Linguistic professionals and students are working within communities to “describe” the languages, Snoek says, which means recording the patterns of speech, grammar and vocabulary. Most Indigenous languages in Alberta, he adds, are “a little bit described, but what we would call under-described.”
For the work to be undertaken, linguists must be informed by the community, says Sherry Letendre, who previously worked with Alexis Heritage and Language. She is now in her third year of studies at UAlberta completing her Native Studies degree. She has a community certificate from the Canadian Indigenous Languages and Literacy Development Institute (CILLDI) out of UAlberta.
The Alexis Nakota Sioux Nation has been working for years with linguists and in particular CILLDI.
“Language revitalization is like waking up the spirit of our ancestors… Part of it is also teaching the culture, teaching the history. It’s teaching the ceremonies. There’s language and culture in every part of our lives,” said Letendre.
She firmly believes that work that creates resources for Indigenous languages must remain with the community and must not be appropriated by the linguist or their organization.
“Despite the politics and historical tensions that exist between Indigenous and settlers, especially in research, we will always have our language because of the collaboration with linguists. We have a written language that will always remain,” she said.
However, Letendre believes that it is important for more Indigenous people to become linguists.
“I think linguistics as a science has a purpose and a place. I never say that western science is wrong. It does have a purpose. But I think what western science often does is it silences our voices. It talks about us without us,” she said.
“We need to take back our own voice. We need to be empowered. The spirit of our ancestors’ voices are awaking.”
Napier also believes that Indigenous voices are important when it comes to the work of acquiring, revitalizing and reclaiming Indigenous languages. He points out that since 1857, Indigenous languages have been appropriated by non-Indigenous people. He also notes that since 1970, when First Nations people were able to earn post-secondary degrees without losing their Indian status, they’ve been able to play a vital role in language acquisition.
“We are seeing an era of Indigenous resurgence, where people are allowed to own their research,” said Napier. “It’s critically important for those voices to be put at the forefront, not non-Indigenous voices… My personal research is that indigenous pedagogies and epistemologies are often overlooked and not included and that needs to change.”
That doesn’t mean non-Indigenous linguists haven’t done valuable work, he says. Napier points out that Snoek, who is non-Indigenous, is one of his research references on work he is doing on Dene Suline.
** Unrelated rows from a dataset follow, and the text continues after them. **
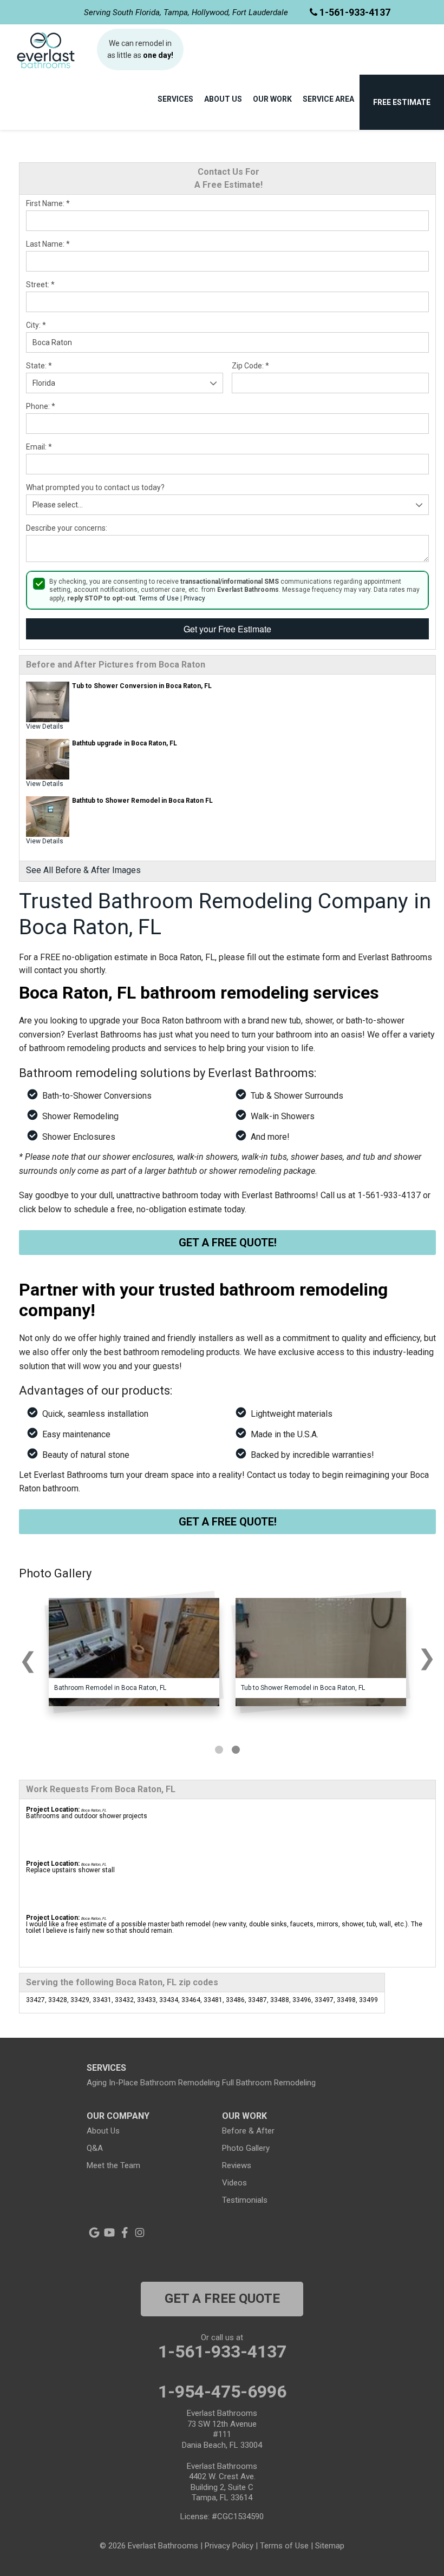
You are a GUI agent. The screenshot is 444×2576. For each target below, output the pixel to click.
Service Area (328, 99)
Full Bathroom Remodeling (269, 2083)
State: (39, 365)
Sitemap (329, 2546)
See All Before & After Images (83, 870)
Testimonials (244, 2200)
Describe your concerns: (66, 528)
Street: (40, 284)
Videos (234, 2183)
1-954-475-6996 (222, 2391)
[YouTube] (109, 2232)
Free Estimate (401, 102)
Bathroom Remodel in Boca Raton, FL (110, 1688)
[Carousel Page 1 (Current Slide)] (219, 1750)
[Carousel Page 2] (236, 1750)
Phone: (40, 406)
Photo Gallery (246, 2148)
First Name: (48, 203)
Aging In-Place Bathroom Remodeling (153, 2083)
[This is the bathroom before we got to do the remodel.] (134, 1652)
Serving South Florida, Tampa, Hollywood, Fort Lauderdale (186, 12)
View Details (44, 726)
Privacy (194, 598)
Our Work (272, 99)
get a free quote (222, 2298)
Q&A (95, 2148)
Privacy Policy (229, 2546)
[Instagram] (139, 2232)
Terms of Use (159, 598)
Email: (39, 446)
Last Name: (48, 244)
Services (175, 99)
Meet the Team (113, 2165)
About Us (223, 99)
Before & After (248, 2131)
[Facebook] (124, 2232)
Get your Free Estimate (227, 629)
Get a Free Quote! (228, 1242)
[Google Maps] (94, 2232)
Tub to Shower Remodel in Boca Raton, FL (303, 1688)
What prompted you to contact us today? (95, 487)
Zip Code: (250, 365)
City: (36, 325)
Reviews (236, 2165)
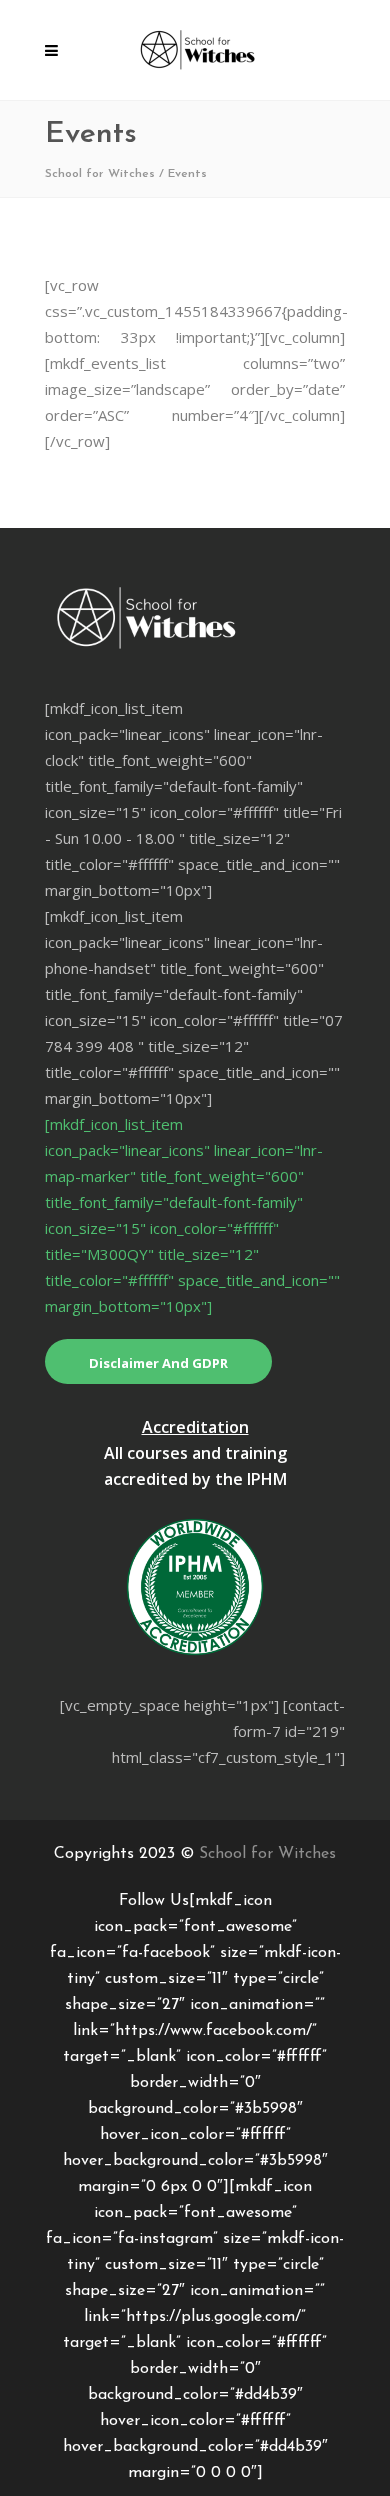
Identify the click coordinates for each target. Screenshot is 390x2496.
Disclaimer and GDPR (158, 1363)
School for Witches (100, 174)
The one-day conference will be followed up on Nov. 17 with a workshop to teach Indigenous languages.
“Most communities face a lack of trained teachers,” said Snoek “At the moment there is nowhere in the province you can go to become an Indigenous languages teacher. We are trying to get to the point where we would have university programs to actually teach people that.”
Snoek is hopeful the workshop, which could become a regular event, can provide “some basic tricks of the trade” in language teaching.
“In the future it’s really going to be the Indigenous teachers in the community that develop these techniques better. But at the basis, there needs to be an understanding of what is an adult learner going through when they’re learning a language they don’t hear every day,” said Snoek.